• Hi –
    I’m having a little trouble setting this up just right. Here’s a link to my form

    I am using the old google forms.

    1) Once I’ve submitted the form if I go back I just get a blank page with a “*Required” instead of the goolge form. I assume this is because it doesn’t show the form twice for the same user cookie. How can I enable multiple submissions or at least a friendly message on this?

    2) I’d like to hide the field source and have it pre-populate based on the value of a shortcode I have defined in my WP instance. I made a shortcode to pull in a URL parameter and want to pass that parameter right into my google form in a hidden field. How do I do this in your add-in? So to be clear, I’d like to hide one of my fields (“Source”) and have it always default to the return value of a custom shortcode I wrote. Possible?

    3) Is there a standard width in pixels I should use for my pop-up box which is using your plugin so it shows up best?

    Thanks in advance!

    J

Viewing 6 replies - 1 through 6 (of 6 total)
  • Plugin Author Mike Walsh

    (@mpwalsh8)

    1. Are you going back using the browser’s back button? If so, those results are unpredictable just like they are when you use a Google Form from Google Drive. What you should do is add a link to the page where the form appears on your confirmation page or to the confirmation page text so the user can click on it to initiate the whole process again.
    2. You can do this pretty easily. There is a whole section for hidden fields when you define the form as well as preset values. Additionally you can use Google’s capability to get a pre-populated form URL which you can use to define your form. You would simply define two (or more) instances of your form within WordPress, each using the appropriate pre-populated URL and hidden fields settings to make them unique. You would then use the two (or more) separate shortcodes to put the forms on the appropriate pages. There are a couple posts on my web site (like this one, or this one, or this one) which cover URL parameters, presets, and hidden fields.
    3. No idea. Anything related to the actual presentation of the form is very much theme dependent. Looking at your form, it is pretty simply so I would think something like 300px would be sufficient but it really depends on if you want the entry boxes bigger or not. I’ve never tried putting a form in a popup box so have no practical experience to speak from.
    Thread Starter joelevy

    (@joelevy)

    OK, this helps.

    1) Not using the browser back. Just reloading. Is there some field that only lets the form show once until cookies are reset?

    2) I see in your example how to pre-populate a field. What I don’t see is how to actually hide a field. How do I make a field in my google form hidden without actually editing the HTML?
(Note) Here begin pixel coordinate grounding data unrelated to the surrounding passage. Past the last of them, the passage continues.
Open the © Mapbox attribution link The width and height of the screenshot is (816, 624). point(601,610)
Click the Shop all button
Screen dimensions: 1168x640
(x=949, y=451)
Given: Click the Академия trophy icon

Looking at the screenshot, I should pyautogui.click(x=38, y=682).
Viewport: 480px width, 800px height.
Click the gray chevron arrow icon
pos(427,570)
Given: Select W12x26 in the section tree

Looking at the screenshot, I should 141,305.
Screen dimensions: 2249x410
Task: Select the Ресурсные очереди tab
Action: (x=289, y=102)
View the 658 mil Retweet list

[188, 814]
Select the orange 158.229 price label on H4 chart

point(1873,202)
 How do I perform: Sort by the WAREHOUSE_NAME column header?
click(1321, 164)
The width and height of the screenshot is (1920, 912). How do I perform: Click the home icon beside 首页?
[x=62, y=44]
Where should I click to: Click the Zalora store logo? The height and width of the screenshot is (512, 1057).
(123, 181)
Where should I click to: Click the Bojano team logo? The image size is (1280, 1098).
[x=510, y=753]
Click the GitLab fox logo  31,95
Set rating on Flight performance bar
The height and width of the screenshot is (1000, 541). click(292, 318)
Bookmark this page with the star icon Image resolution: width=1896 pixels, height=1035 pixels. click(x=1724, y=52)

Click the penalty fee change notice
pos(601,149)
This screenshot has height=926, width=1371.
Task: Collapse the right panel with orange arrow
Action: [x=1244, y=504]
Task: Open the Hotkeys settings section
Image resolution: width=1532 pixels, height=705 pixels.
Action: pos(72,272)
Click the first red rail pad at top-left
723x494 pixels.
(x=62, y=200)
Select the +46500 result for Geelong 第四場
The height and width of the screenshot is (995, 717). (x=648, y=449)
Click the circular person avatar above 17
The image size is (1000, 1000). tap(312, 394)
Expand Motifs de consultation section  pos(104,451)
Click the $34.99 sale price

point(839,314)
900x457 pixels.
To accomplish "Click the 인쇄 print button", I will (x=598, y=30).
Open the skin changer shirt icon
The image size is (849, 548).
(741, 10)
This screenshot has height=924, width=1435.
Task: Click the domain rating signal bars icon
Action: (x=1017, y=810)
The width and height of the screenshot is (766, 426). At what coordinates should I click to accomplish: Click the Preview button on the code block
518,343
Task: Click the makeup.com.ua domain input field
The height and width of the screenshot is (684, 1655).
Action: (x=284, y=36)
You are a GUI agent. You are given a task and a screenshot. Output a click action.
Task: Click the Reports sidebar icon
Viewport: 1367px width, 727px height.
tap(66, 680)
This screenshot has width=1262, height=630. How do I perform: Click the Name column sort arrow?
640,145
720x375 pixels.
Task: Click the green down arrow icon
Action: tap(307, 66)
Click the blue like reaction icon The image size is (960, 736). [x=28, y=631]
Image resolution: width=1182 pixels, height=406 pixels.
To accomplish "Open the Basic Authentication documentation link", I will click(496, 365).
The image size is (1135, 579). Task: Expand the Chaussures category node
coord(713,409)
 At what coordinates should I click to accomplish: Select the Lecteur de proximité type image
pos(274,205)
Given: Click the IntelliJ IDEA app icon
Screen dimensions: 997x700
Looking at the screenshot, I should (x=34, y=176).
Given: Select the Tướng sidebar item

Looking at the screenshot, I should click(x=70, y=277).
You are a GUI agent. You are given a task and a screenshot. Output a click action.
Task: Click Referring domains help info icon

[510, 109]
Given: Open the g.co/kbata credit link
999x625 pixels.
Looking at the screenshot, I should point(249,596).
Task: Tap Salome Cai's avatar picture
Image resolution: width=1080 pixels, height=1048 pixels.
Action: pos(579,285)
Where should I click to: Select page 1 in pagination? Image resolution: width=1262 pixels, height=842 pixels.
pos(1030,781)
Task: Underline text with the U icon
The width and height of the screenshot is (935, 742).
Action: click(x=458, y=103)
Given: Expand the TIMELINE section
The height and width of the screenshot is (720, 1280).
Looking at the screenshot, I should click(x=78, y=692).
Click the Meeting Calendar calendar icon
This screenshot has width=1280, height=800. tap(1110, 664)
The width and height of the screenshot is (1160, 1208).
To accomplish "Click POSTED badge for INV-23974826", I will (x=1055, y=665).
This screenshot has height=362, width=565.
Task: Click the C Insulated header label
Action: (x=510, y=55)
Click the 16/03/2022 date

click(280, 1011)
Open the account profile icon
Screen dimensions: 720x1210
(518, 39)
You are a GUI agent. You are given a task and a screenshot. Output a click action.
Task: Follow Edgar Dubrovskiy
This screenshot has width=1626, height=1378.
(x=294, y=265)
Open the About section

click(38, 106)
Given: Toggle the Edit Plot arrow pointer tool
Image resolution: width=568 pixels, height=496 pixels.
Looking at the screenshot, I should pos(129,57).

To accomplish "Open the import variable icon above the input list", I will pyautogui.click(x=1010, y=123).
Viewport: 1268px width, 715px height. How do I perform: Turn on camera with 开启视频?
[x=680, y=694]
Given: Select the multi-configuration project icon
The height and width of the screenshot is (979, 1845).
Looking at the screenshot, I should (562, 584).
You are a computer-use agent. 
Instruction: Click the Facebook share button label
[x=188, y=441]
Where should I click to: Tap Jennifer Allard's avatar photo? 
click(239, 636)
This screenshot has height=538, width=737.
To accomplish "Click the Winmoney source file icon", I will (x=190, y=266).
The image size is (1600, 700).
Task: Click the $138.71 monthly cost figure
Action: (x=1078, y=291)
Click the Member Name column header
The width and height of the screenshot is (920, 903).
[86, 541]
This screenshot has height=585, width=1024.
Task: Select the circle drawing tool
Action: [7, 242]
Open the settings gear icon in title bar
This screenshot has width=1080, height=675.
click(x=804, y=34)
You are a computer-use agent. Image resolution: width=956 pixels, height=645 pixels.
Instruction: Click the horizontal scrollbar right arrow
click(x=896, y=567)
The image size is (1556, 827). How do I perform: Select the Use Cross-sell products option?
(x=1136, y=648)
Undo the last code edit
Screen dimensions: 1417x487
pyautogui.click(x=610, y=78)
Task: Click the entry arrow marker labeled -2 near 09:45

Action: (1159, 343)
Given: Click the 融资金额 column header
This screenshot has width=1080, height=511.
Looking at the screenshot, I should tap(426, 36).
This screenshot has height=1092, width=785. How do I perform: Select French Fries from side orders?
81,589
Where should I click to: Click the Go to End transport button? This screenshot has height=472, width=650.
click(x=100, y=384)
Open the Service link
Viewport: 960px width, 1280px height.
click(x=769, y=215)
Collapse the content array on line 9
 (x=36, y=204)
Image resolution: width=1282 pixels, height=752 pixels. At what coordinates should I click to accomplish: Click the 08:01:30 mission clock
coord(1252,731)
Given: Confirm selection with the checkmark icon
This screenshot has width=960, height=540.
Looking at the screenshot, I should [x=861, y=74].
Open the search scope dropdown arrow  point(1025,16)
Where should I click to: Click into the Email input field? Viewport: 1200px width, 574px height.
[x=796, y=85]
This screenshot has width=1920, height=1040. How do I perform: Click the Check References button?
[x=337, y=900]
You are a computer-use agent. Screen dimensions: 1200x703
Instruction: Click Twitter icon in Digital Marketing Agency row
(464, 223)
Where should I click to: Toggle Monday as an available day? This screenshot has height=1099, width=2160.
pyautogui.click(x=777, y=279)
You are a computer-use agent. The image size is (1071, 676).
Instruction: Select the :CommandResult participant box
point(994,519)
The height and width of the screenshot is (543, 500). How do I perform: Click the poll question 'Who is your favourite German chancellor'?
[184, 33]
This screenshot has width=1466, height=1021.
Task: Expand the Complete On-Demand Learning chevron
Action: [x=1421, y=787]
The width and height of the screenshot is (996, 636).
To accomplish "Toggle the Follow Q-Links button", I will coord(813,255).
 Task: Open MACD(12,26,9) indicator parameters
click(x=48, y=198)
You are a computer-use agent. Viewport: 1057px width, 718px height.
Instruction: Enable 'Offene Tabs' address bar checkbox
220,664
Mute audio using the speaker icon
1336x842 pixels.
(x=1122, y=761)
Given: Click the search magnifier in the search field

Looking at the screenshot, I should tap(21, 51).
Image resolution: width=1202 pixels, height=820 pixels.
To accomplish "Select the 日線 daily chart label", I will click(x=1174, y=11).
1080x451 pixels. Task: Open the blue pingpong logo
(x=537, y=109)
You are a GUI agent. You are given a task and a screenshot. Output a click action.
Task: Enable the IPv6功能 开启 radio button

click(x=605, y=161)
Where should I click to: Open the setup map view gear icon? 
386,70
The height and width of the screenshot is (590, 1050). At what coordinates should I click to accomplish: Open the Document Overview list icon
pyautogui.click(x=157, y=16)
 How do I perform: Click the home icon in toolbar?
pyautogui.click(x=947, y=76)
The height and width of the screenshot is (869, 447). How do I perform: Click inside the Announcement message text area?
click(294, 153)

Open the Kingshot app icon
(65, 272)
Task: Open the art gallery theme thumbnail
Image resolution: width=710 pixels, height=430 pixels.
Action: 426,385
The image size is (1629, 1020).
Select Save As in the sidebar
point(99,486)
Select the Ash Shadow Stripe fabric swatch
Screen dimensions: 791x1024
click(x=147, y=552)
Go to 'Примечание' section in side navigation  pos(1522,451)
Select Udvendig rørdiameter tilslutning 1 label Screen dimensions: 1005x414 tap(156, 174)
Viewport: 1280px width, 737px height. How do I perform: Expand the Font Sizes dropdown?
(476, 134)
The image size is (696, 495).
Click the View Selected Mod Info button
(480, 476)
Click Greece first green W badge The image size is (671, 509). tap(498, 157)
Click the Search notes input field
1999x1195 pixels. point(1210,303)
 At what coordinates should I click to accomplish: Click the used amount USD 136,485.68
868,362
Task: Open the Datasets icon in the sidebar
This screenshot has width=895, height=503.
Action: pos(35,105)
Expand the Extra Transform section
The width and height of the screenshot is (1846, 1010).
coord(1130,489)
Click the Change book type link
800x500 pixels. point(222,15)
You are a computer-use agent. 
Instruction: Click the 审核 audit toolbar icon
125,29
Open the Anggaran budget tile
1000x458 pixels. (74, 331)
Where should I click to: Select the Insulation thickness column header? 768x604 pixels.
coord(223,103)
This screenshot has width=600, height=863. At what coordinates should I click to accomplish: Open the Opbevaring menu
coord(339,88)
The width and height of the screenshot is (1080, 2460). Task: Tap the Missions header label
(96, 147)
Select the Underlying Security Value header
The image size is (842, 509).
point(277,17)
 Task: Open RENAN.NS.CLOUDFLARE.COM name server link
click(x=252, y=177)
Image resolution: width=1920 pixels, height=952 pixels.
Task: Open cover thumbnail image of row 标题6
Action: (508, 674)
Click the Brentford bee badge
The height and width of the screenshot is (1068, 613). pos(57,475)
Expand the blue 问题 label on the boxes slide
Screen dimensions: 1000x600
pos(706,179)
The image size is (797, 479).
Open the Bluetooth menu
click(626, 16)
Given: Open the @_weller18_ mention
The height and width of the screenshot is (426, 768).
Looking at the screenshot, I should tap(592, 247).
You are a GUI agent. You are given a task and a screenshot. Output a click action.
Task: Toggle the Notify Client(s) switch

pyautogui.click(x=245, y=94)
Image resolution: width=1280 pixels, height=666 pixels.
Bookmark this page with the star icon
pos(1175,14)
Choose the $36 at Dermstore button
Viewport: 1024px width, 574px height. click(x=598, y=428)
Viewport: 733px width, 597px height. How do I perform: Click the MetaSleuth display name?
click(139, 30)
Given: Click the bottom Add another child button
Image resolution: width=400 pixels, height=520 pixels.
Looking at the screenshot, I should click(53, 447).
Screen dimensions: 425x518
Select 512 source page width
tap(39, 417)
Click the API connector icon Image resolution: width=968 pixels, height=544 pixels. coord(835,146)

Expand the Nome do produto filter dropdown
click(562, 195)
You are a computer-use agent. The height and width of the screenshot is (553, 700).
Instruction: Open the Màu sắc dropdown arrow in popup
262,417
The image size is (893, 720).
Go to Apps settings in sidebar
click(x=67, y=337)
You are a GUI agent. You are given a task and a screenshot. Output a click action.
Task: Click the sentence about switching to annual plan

    3) Thanks. Looks good.

    Thanks –

    Plugin Author Mike Walsh

    (@mpwalsh8)

    1. No idea. When the form is POSTed there is all sorts of stuff that Google keeps track of in addition to the fields from the form itself. If you “reload” a page, the browser may try and resubmit the form again. If you want a user to see the form again, the best way is to have them click on a link which loads the URL without any POST or GET parameters tagging along for the ride. Look at bullet #4 on this post – looks like I made a change at one point to handle the link for “Submit another response” to work correctly.
    2. There is a whole section of the GUI on the Dashboard for setting up hidden fields. WHen you define the form on the WordPress Dashboard look toward the bottom of the page – there is a section for hidden fields which you can expand. You need to know the entry ID which means you need to examine the HMTL of the form itself so you can determine the element ID to enter into the hidden field section. The process of identifying the element ID for hidden fields is the same as I outline for field validation in this post.
    Thread Starter joelevy

    (@joelevy)

    This is really helpful. I’m trying to pre-populate a hidden field with the value from a shortcode. So using your form I set “google form hidden fields” to on. Add a hidden field name (entry.1022020987). Set the type to value? Then the value is a return value from a shortcode [url_src] (which is a custom shortcode I wrote to get one of the specific URL parameters).

    Is this possible?

    Plugin Author Mike Walsh

    (@mpwalsh8)

    No, what you are trying to do isn’t possible. The hidden value has to be defined as part of the form definition. It isn’t possible to pick it up from the shortcode.

    The wpgform shortcode only supports two parameters – id and uid with only id being required.

    What you can do is create two instances of the same Google Form within WordPress (define two forms with the same URL) but set the hidden field for one to one value and the same hidden field for the second instance to a second value. Each form will have a unique id and thus can be referenced with separate shortcodes so you could call the shortcode for #1 when your custom shortcode determines that is correct and #2 when your code determines that is correct.

    You can have as many instances of the same target Google Form as you want and each will have a unique shortcode.

    Thread Starter joelevy

    (@joelevy)

    I got it done with some javascript after the page loaded. Thanks. Your plugin really is great. Hope google doesn’t depreciate the old forms before you’re able to get the new forms supported. Your solution is a life saver.

Viewing 6 replies - 1 through 6 (of 6 total)
  • The topic ‘trouble making form work’ is closed to new replies.